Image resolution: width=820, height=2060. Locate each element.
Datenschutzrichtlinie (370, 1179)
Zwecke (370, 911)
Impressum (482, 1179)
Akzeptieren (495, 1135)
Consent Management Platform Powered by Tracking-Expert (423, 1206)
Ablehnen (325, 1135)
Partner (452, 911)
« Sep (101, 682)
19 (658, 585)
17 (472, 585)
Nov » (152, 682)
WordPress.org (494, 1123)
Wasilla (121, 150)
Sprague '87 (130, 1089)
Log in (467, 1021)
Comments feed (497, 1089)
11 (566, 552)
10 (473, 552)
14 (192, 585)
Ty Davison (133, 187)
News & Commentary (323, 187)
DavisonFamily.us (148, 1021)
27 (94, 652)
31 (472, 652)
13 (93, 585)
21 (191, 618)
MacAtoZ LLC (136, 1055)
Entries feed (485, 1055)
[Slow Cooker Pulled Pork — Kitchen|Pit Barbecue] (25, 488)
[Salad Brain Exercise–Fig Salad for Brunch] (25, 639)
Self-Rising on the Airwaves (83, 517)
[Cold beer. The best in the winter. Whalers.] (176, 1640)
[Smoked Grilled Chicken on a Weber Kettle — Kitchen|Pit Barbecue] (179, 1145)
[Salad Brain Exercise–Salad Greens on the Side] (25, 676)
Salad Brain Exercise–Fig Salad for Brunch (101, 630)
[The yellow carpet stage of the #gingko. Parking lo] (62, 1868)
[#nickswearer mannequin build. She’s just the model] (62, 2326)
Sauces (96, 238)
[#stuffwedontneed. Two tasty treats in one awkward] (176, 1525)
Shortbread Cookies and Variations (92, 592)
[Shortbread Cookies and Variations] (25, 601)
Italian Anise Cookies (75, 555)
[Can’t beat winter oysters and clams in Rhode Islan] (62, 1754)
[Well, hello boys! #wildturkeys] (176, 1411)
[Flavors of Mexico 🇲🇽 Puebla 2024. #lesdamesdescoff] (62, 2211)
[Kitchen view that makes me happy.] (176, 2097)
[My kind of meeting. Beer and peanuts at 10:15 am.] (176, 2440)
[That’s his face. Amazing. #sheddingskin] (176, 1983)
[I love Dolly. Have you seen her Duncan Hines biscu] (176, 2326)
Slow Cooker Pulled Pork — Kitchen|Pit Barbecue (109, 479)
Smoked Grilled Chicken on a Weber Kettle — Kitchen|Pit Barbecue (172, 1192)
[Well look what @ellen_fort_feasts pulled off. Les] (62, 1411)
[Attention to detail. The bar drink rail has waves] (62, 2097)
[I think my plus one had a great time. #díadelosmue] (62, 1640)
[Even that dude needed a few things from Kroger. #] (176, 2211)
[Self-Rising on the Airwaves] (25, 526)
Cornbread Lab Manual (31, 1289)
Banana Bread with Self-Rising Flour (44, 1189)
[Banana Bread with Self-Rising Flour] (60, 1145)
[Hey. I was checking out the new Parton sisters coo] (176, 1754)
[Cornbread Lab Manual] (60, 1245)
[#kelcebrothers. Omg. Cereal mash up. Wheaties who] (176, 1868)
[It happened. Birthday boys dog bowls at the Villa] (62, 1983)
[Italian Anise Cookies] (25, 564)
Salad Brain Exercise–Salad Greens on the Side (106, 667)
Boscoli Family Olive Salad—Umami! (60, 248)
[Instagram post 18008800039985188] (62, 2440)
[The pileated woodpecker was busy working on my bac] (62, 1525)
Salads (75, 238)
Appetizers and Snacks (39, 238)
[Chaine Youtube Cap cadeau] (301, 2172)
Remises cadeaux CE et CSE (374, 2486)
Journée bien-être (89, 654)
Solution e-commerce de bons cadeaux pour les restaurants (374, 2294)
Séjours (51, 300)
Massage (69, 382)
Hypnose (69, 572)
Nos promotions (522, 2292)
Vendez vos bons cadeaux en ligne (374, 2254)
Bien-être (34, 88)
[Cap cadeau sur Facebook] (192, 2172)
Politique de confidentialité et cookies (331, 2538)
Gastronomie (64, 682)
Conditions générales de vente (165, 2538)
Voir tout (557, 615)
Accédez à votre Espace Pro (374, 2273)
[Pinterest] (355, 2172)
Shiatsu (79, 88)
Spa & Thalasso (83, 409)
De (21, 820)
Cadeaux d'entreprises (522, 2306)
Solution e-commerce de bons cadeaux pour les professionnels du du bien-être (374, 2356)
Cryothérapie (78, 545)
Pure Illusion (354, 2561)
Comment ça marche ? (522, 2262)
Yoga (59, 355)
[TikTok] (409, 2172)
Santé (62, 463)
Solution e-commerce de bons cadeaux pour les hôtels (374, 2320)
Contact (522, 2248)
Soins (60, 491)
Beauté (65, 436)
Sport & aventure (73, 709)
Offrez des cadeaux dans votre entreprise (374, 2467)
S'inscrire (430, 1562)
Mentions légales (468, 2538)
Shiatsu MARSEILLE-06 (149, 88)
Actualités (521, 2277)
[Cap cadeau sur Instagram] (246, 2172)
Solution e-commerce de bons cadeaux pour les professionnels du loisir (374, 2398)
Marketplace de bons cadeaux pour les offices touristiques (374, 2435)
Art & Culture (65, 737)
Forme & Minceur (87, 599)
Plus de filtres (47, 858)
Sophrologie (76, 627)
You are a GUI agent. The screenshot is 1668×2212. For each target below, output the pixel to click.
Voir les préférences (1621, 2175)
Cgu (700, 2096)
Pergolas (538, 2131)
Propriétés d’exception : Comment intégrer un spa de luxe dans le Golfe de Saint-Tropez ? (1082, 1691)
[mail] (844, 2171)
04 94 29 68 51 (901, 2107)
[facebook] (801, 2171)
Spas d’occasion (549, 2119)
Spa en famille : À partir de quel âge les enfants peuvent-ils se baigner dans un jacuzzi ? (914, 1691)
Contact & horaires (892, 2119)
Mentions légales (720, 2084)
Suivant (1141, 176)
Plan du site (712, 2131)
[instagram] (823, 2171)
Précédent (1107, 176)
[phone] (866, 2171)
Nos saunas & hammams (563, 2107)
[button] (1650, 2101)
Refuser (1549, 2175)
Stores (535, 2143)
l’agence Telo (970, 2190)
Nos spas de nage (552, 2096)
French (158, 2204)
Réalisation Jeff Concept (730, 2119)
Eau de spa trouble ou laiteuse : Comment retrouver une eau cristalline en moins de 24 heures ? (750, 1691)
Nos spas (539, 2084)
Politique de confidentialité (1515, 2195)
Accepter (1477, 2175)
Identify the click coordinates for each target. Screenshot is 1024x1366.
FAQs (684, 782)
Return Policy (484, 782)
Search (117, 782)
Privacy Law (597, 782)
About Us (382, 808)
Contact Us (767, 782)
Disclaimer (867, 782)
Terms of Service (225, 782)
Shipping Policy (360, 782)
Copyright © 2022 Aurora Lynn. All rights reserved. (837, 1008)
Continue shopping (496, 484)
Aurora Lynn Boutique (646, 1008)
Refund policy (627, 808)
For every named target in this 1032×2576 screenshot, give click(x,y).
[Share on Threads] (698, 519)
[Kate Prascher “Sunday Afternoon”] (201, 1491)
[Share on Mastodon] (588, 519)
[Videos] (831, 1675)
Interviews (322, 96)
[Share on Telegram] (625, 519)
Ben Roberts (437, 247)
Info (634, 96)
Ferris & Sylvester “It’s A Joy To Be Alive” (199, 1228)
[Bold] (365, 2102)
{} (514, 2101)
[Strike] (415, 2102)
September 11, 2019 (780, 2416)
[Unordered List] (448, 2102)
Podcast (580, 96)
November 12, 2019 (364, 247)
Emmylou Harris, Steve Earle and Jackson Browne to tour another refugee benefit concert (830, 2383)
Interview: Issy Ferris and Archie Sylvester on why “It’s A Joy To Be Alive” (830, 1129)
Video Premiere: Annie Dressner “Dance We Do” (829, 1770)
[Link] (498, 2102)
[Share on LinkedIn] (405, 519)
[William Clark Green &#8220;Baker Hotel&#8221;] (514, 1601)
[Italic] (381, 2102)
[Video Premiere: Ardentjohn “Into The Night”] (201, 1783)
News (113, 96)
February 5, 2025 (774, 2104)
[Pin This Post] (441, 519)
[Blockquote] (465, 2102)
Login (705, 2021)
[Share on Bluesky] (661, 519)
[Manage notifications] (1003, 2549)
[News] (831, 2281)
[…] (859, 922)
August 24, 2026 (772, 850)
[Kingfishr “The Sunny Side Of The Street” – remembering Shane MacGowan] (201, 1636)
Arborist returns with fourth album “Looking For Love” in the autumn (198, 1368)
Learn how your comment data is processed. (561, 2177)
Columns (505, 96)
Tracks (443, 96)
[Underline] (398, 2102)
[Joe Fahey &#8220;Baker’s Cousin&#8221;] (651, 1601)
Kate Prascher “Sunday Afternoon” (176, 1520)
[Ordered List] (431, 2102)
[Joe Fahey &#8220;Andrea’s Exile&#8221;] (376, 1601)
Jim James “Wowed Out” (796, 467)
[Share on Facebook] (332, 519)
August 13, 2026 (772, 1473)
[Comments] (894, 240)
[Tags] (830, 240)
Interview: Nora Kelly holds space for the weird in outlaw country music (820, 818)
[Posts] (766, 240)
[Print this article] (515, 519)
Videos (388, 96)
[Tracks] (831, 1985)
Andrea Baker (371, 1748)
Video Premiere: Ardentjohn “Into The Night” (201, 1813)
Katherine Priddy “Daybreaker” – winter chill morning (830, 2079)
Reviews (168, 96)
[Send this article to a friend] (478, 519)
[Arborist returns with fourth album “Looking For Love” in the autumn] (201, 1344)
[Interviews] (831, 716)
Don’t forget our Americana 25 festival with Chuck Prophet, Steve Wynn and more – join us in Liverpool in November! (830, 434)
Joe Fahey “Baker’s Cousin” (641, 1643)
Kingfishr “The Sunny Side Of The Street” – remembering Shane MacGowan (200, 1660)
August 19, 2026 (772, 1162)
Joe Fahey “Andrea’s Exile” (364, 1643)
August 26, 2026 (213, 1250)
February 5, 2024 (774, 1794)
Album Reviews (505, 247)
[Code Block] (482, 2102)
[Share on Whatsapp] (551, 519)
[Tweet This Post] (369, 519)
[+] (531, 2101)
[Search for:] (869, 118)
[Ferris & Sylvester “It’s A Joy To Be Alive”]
----------
What is expected: Each line above that carries the string "Self" has to be returned.

Answer below:
Self-Rising on the Airwaves (83, 517)
[Self-Rising on the Airwaves] (25, 526)
Banana Bread with Self-Rising Flour (44, 1189)
[Banana Bread with Self-Rising Flour] (60, 1145)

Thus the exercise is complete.